En un momento dado Arturo huye del templo, encuentra a Alaida, que qui­siera llevar consigo, pero llega el Prior de los Hospitalarios que reconoce en Alaida a la reina Inés y anuncia la muerte de la pri­mera mujer del rey de Francia, por lo que Inés vuelve al trono. Arturo, al escu­char la nueva, se mata. Tal es la farrago­sa trama de la ópera, cuyo desorden aclara la limpidez de la música bellininana. La extranjera está situada entre El pirata (v.) y Capuletos y Montescos (v.). En cuanto al estilo, representa un progreso (de aquel tiempo es la famosa carta a Agostino Gallo en la que Bellini muestra su decidida vo­luntad de acomodar la música al desarrollo dramático); en cambio, respecto a la ex­presión lírica, parece haberse estancado en aquella facultad tan suya del canto puro, que aparece en El pirata y había de llegar a su culminación en Norma (v.). El equili­brio del conjunto queda compensado mara­villosamente : ciertos recitativos alcanzan una gran fuerza expresiva, pero en toda la partitura la inspiración resulta débil y las ideas no destacan por su originalidad. La ópera no tiene obertura.

Las primeras es­cenas, aunque contengan recitativos cuida­dos y arias de factura delicada (especial­mente las liederísticas estrofas de Valdem­burgo y la melodía de Isoletta «Oh tu che sai gli spasimi»), no consiguen caracterizar a los personajes. El interés se acentúa en la escena entre Arturo y Alaida, donde los recitativos se suceden melódicamente inci­sivos, y el dúo «Un ultimo addio», con su característico desarrollo silábico, tiene un ímpetu agitador. El momento culminante, donde Bellini anuncia la mayor conquista de su lenguaje, es el final del primer acto, desde el principio de la «tempestad» y es­pecialmente después de la escena del desa­fío. La noche negra y tempestuosa, el deli­rio de Alaida, los comentarios sórdidos del coro, encuentran en la música, entretejida de líneas simples, una expresión de senci­llez tan conmovedora, que amplían el signi­ficado de los propios sentimientos de los personajes; merece destacarse el sollozan­te delirar de Alaida, «Un grido sentó», in­terrumpido por murmullos del coro. En el acto segundo, bloque compacto de inten­so dramatismo, es acertado el «andante lú­gubre», que indica la condena de Alaida. La aparición de Valdemburgo es subrayada por exclamaciones interrumpidas del coro. El aria «Meco tu vieni, o misera» —sacada de lá ópera Adelson— es una de las más expresivas; el diálogo entre Arturo y Val­demburgo es ceñido y enérgico.
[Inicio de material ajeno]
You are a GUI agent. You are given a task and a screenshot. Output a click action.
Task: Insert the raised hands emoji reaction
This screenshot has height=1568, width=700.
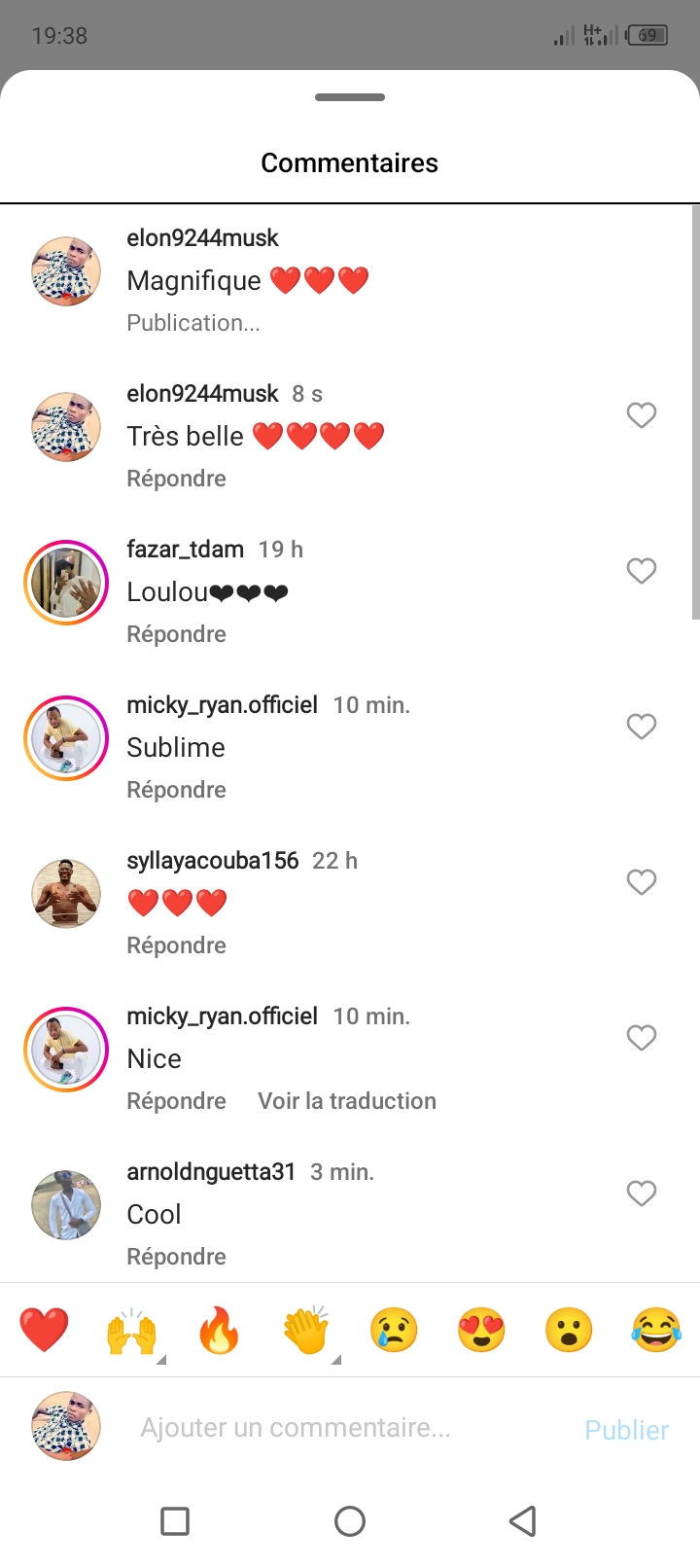[131, 1330]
En cambio, resulta algo ampulosa la romanza del barítono «Sulla salma del fratello» y escasa­mente original, dentro de su factura rossiniana, el aria de Isoletta: «Ah se non m’ami piü». También la escena final de este se­gundo acto señala una cima del momento lírico belliniano. En el cuarteto, que se inicia con un dialogado, donde el recitativo se convierte en melodía («Che far tu vuoi») para liberarse en una pureza de un amplio canto, de consistencia beethoveniana («Sí, tu il sei»), la musa de Bellini parece huir de toda convención melodramática para elevarse al puro cielo del canto, como ex­presión inmediata de una emoción profun­damente humana.